Struct jieba_rs::TfIdf

source ·
pub struct TfIdf { /* private fields */ }
Expand description

TF-IDF keywords extraction

Require tfidf feature to be enabled

Implementations§

source§

impl TfIdf

Implementation of JiebaKeywordExtract using a TF-IDF dictionary.

This takes the segments produced by Jieba and attempts to extract keywords. Segments are filtered for stopwords and short terms. They are then matched against a loaded dictionary to calculate TF-IDF scores.

source

pub fn new( opt_dict: Option<&mut impl BufRead>, config: KeywordExtractConfig ) -> Self

Creates an TfIdf.

§Examples

New instance with custom idf dictionary.

   use jieba_rs::{TfIdf, KeywordExtractConfig};

   let mut sample_idf = "劳动防护 13.900677652\n\
       生化学 13.900677652\n";
   TfIdf::new(
       Some(&mut sample_idf.as_bytes()),
       KeywordExtractConfig::default());

New instance with module default stop words and no initial IDF dictionary.

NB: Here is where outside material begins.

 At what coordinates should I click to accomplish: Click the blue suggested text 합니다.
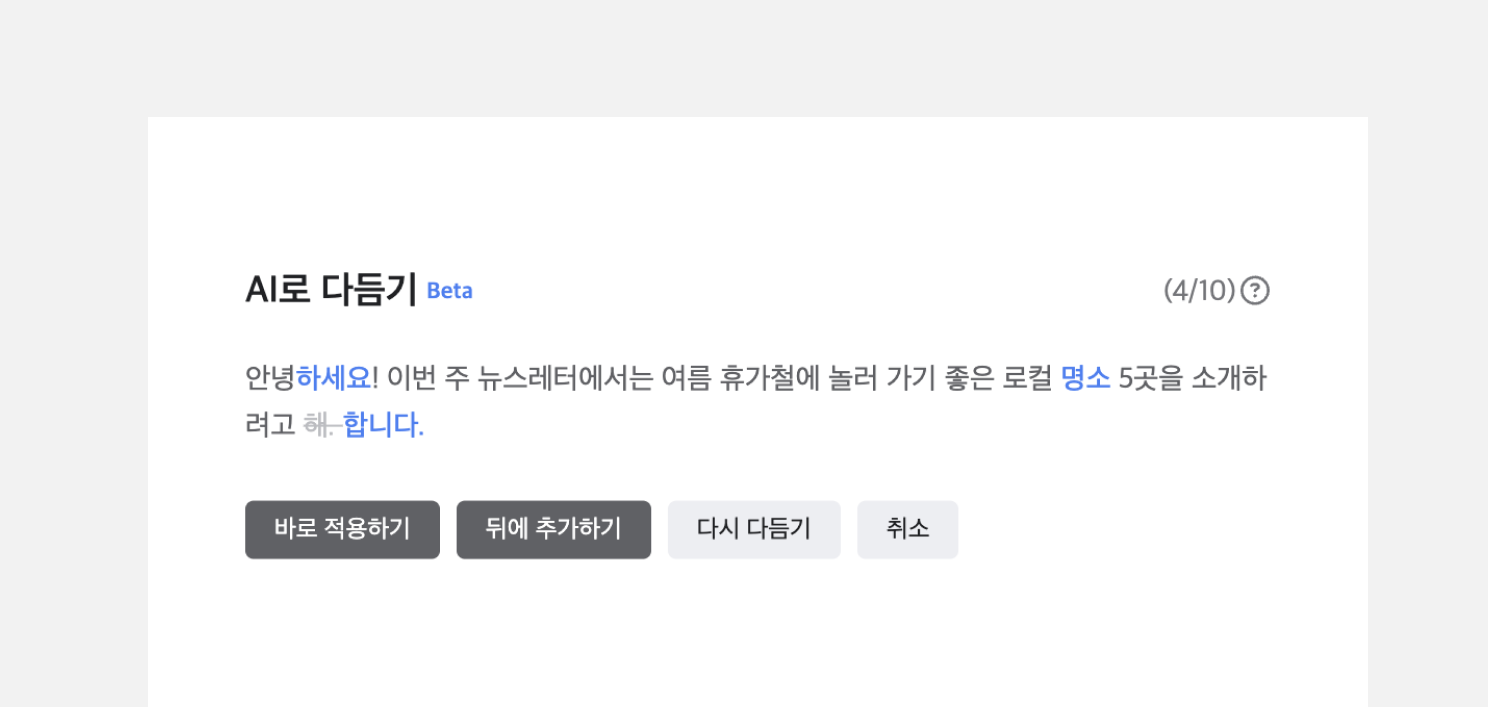pyautogui.click(x=384, y=426)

Dictionary should be loaded later with load_dict() calls.

   use jieba_rs::{TfIdf, KeywordExtractConfig};

   TfIdf::new(
       None::<&mut std::io::Empty>,
       KeywordExtractConfig::default());
source

pub fn load_dict(&mut self, dict: &mut impl BufRead) -> Result<()>

Merges entires from dict into the idf_dict.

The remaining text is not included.